══ DATA PROVIDED ══
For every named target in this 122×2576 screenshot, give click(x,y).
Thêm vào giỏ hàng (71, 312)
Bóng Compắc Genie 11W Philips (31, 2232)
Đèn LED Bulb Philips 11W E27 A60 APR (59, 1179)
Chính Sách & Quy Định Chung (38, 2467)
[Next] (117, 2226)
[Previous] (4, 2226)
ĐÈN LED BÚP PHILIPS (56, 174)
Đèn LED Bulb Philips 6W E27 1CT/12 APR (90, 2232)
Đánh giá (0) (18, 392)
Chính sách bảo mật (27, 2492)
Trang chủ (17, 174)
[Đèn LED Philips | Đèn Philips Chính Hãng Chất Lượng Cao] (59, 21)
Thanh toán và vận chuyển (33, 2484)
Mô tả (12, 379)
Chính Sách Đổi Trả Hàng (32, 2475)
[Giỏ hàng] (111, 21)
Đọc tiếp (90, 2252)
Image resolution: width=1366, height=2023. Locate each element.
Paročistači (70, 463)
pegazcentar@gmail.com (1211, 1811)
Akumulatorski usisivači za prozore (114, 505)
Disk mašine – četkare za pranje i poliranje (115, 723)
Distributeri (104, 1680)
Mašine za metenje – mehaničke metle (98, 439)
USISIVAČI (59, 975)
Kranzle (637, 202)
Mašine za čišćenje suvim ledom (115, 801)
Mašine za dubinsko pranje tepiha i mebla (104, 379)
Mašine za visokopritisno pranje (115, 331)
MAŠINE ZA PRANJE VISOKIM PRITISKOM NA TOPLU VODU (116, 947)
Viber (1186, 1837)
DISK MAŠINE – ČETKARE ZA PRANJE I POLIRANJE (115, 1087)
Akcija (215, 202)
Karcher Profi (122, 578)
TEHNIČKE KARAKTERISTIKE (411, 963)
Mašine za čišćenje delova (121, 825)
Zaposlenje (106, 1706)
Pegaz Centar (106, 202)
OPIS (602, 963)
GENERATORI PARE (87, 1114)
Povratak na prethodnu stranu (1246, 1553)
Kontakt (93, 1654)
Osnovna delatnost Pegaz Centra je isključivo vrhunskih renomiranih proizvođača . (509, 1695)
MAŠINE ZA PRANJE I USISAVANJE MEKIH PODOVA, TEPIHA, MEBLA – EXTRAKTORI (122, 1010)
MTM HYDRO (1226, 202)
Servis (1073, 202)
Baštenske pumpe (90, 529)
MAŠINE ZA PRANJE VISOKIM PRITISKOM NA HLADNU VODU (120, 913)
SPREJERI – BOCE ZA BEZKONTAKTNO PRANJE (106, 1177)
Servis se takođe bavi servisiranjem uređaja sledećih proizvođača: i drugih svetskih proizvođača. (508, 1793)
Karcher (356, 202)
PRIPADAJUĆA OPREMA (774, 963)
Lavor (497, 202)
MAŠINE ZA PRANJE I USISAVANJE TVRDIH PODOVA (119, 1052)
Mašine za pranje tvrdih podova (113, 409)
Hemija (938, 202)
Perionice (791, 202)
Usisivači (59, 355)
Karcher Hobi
═══
ACTIVITY: Exactly as given, restate all the lines above.

SOLUTION TO THIS EXERCISE:
For every named target in this 122×2576 screenshot, give click(x,y).
Thêm vào giỏ hàng (71, 312)
Bóng Compắc Genie 11W Philips (31, 2232)
Đèn LED Bulb Philips 11W E27 A60 APR (59, 1179)
Chính Sách & Quy Định Chung (38, 2467)
[Next] (117, 2226)
[Previous] (4, 2226)
ĐÈN LED BÚP PHILIPS (56, 174)
Đèn LED Bulb Philips 6W E27 1CT/12 APR (90, 2232)
Đánh giá (0) (18, 392)
Chính sách bảo mật (27, 2492)
Trang chủ (17, 174)
[Đèn LED Philips | Đèn Philips Chính Hãng Chất Lượng Cao] (59, 21)
Thanh toán và vận chuyển (33, 2484)
Mô tả (12, 379)
Chính Sách Đổi Trả Hàng (32, 2475)
[Giỏ hàng] (111, 21)
Đọc tiếp (90, 2252)
Image resolution: width=1366, height=2023. Locate each element.
Paročistači (70, 463)
pegazcentar@gmail.com (1211, 1811)
Akumulatorski usisivači za prozore (114, 505)
Disk mašine – četkare za pranje i poliranje (115, 723)
Distributeri (104, 1680)
Mašine za metenje – mehaničke metle (98, 439)
USISIVAČI (59, 975)
Kranzle (637, 202)
Mašine za čišćenje suvim ledom (115, 801)
Mašine za dubinsko pranje tepiha i mebla (104, 379)
Mašine za visokopritisno pranje (115, 331)
MAŠINE ZA PRANJE VISOKIM PRITISKOM NA TOPLU VODU (116, 947)
Viber (1186, 1837)
DISK MAŠINE – ČETKARE ZA PRANJE I POLIRANJE (115, 1087)
Akcija (215, 202)
Karcher Profi (122, 578)
TEHNIČKE KARAKTERISTIKE (411, 963)
Mašine za čišćenje delova (121, 825)
Zaposlenje (106, 1706)
Pegaz Centar (106, 202)
OPIS (602, 963)
GENERATORI PARE (87, 1114)
Povratak na prethodnu stranu (1246, 1553)
Kontakt (93, 1654)
Osnovna delatnost Pegaz Centra je isključivo vrhunskih renomiranih proizvođača . (509, 1695)
MAŠINE ZA PRANJE I USISAVANJE MEKIH PODOVA, TEPIHA, MEBLA – EXTRAKTORI (122, 1010)
MTM HYDRO (1226, 202)
Servis (1073, 202)
Baštenske pumpe (90, 529)
MAŠINE ZA PRANJE VISOKIM PRITISKOM NA HLADNU VODU (120, 913)
SPREJERI – BOCE ZA BEZKONTAKTNO PRANJE (106, 1177)
Servis se takođe bavi servisiranjem uređaja sledećih proizvođača: i drugih svetskih proizvođača. (508, 1793)
Karcher (356, 202)
PRIPADAJUĆA OPREMA (774, 963)
Lavor (497, 202)
MAŠINE ZA PRANJE I USISAVANJE TVRDIH PODOVA (119, 1052)
Mašine za pranje tvrdih podova (113, 409)
Hemija (938, 202)
Perionice (791, 202)
Usisivači (59, 355)
Karcher Hobi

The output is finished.